"We offer our deepest condolences to the victims of the attacks and to their families, and we stand with the people of the region against all forms of extremism and terrorism," National Security Council spokesperson Ned Price said in a statement.
Breakthrough achieved in identifying Charsadda attackers: DG ISPR
Armed militants killed at least 20 people at a university in northwestern Pakistan on Wednesday. In Afghanistan, a Taliban suicide car bomber targeted a minibus carrying journalists working for a private Afghan television channel, killing seven employees in Kabul.
The militants, using the cover of thick, wintry fog, scaled the walls of the Bacha Khan University in Charsadda before entering buildings and opening fire on students and teachers in classrooms and hostels, police said.
The gunmen attacked as the university prepared to host a poetry to commemorate the death anniversary of Khan Abdul Ghaffar Khan, a popular ethnic Pashtun independence activist after whom the university is named.
The attack comes a little over a year after Taliban gunmen stormed Army Public School in December 2014 and slaughtered more than 150 people, most of them children, in an hours-long siege.
Attackers handled from Afghanistan: ISPR
DG ISPR Lt Gen Asim Bajwa said security forces have gathered satisfactory information about the attackers on Bacha Khan University.
“We have gathered all relevant data about where these terrorists came from and who sent them,” he said while addressing the media.

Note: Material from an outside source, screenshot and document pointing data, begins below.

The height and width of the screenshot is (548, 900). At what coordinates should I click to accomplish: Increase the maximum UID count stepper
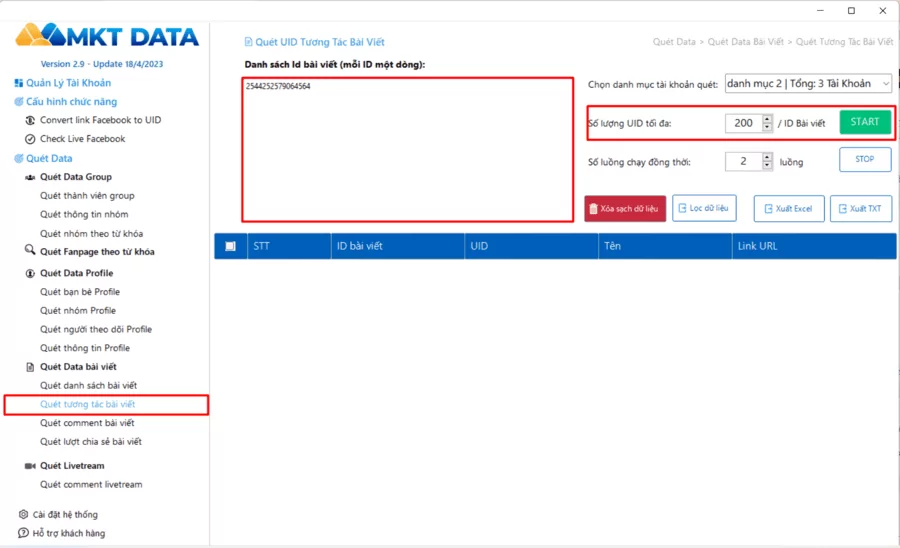pos(767,118)
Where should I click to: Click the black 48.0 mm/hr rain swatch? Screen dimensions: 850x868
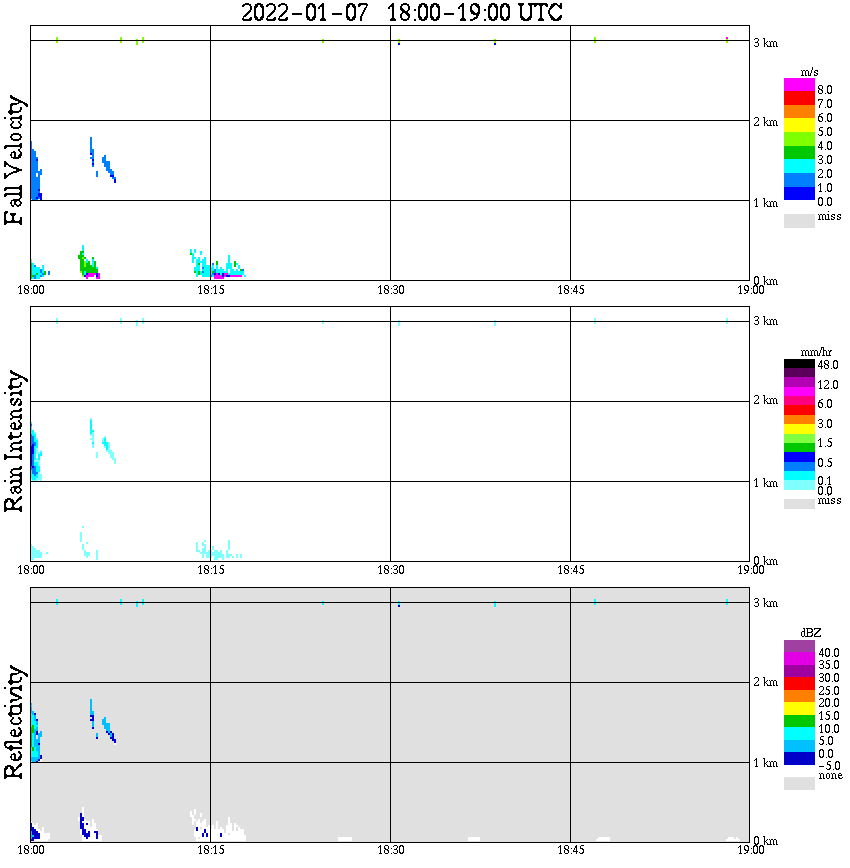pos(799,364)
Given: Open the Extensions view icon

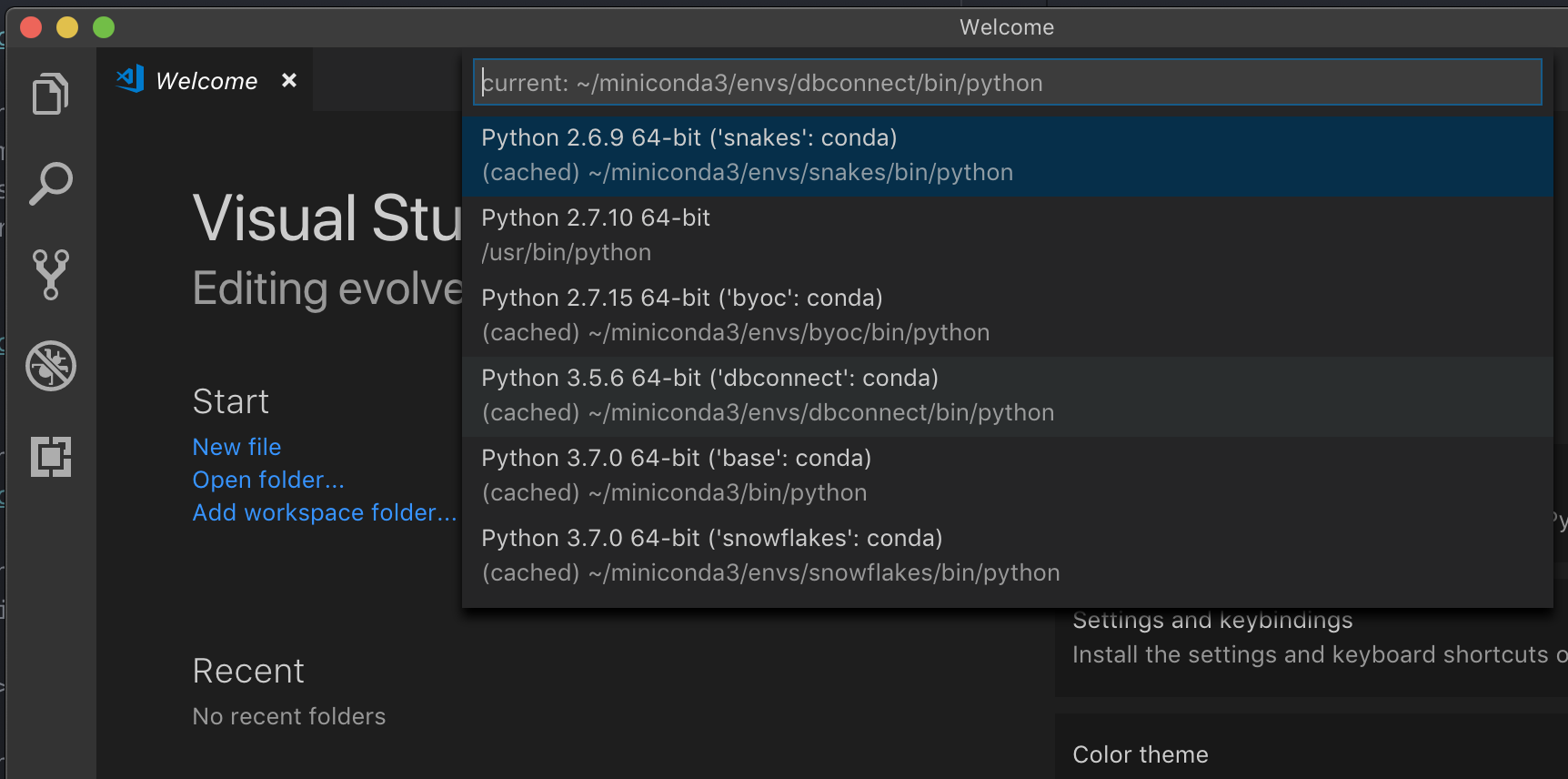Looking at the screenshot, I should [x=51, y=456].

“The terrorists were continuously conversing on their mobile phones, two of which we have recovered and collected data from,” he added.
Bajwa said it was a major success of the forces that within 45 minutes, the terrorists were contained inside the varsity.
“There were 52 guards of the Bacha Khan University who responded to the attackers, whereas within a short span of time LEAs also reached the site,” he said.